Hassabis Predicts AGI Around 2030, Urges Society to Prepare

DeepMind CEO Demis Hassabis told a Stanford audience AGI could arrive around 2030, plus or minus a year, and warned there is limited time to prepare for its effects.

Last week at the Stanford Graduate School of Business, DeepMind CEO Demis Hassabis told an audience that artificial general intelligence could arrive around 2030, “plus or minus a year,” and that society does not have much time to prepare for its economic and social effects.

Hassabis defined AGI as systems capable of performing a broad range of intellectual tasks at or beyond human levels. He said recent advances in AI agents and tool-use have clarified the remaining steps toward systems that can generalize across many problems.

He pointed to 2026 as a turning point in how AI is applied to work and development, with agents becoming genuinely useful in practical tasks. At the event he predicted: “I believe that we’re only a few years away from that, maybe like 2030 plus or minus a year.” He added that, in retrospect, people might view the present as the start of a long-term change.

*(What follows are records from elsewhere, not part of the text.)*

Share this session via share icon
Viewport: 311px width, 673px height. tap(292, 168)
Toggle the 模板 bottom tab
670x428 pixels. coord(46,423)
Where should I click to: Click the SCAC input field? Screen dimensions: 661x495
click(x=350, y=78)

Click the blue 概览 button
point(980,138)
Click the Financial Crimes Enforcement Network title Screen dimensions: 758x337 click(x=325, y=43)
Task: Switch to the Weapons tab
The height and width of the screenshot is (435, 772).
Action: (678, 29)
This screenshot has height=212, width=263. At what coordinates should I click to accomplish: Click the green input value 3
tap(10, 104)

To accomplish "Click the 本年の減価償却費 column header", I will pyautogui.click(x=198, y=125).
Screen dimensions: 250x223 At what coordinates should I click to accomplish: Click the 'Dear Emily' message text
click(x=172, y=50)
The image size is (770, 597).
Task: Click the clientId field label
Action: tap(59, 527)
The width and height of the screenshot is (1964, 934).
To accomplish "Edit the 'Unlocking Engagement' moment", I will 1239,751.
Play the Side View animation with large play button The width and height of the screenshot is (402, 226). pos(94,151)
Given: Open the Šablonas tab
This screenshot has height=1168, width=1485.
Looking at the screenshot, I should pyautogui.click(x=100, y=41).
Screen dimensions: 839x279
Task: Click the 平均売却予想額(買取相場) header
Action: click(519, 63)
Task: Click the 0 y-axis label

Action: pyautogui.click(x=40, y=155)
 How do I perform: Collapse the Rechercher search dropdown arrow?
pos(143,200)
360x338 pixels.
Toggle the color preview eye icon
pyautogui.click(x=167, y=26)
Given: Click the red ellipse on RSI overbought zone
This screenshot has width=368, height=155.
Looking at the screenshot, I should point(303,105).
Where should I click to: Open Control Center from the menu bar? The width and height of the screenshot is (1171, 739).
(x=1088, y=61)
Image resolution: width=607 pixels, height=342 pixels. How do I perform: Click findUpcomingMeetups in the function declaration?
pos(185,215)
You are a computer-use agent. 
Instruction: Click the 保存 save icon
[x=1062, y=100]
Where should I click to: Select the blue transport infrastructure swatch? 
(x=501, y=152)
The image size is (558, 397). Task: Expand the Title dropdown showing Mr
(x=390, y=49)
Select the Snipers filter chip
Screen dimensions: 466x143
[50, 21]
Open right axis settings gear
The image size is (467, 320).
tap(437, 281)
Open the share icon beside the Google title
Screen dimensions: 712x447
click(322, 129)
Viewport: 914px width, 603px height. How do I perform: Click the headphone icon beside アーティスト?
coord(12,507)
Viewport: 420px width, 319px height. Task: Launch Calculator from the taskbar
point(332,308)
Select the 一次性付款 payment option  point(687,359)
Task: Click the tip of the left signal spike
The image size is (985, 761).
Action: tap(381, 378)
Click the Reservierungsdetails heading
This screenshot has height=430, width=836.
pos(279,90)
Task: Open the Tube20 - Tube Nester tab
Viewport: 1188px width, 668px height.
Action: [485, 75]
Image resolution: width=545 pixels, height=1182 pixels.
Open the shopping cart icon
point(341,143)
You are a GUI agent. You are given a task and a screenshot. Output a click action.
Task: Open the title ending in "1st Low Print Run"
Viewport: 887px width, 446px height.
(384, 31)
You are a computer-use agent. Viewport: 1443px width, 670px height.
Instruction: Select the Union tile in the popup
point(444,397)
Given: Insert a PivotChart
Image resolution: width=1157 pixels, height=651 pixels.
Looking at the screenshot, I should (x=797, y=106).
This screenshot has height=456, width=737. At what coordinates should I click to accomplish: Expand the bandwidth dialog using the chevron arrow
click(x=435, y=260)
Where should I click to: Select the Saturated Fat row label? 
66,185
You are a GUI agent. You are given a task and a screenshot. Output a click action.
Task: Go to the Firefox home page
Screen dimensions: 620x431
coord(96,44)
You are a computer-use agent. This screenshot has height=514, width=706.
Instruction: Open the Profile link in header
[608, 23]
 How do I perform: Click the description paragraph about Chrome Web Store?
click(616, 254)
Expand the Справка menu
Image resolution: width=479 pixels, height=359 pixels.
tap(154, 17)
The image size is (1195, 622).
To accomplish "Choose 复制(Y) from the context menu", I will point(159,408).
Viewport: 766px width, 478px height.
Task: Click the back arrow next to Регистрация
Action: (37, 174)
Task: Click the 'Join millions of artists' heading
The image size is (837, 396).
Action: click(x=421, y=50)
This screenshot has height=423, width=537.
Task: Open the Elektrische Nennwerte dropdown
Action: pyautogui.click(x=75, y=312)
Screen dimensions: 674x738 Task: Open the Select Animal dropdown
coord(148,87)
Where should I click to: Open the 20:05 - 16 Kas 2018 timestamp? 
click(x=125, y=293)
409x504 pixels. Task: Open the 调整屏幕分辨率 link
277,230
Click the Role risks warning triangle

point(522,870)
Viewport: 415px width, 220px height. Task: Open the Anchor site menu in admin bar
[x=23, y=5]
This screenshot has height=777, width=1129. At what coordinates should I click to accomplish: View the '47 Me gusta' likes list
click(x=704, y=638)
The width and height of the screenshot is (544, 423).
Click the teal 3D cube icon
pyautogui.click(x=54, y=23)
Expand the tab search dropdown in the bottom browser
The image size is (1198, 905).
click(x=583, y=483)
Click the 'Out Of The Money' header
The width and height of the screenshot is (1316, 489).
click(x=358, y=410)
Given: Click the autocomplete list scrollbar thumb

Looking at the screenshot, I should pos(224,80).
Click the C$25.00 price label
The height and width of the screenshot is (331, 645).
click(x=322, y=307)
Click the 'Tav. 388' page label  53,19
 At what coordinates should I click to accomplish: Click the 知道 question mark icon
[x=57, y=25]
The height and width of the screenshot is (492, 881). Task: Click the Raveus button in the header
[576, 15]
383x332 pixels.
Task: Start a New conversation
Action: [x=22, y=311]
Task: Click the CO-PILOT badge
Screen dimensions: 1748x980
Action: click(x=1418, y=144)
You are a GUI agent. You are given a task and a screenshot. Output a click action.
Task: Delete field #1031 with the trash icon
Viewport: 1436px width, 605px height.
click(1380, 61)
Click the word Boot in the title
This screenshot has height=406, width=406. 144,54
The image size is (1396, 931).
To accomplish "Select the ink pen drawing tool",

Hassabis warned that planning for the consequences of AGI cannot be left to technologists alone. He said, “Society needs to hear that because we don’t have long to prepare for what that means. It’s going to be enormously profound,” and urged wider public discussion about economic disruption, labor shifts and governance before more advanced systems become common.

Opinions within the industry vary. Some leaders have predicted AGI within a similar near-term window, while others have suggested current model capabilities are already approaching broad intelligence. Several founders and researchers argue that present frontier systems meet some definitions of general intelligence.

Other experts remain skeptical. Tests designed to measure adaptive learning in unfamiliar environments have found major models scoring well below human performance. One benchmark reported leading models scoring under 1 percent while human participants achieved perfect results, a gap cited by those who say more development is required before calling current systems AGI.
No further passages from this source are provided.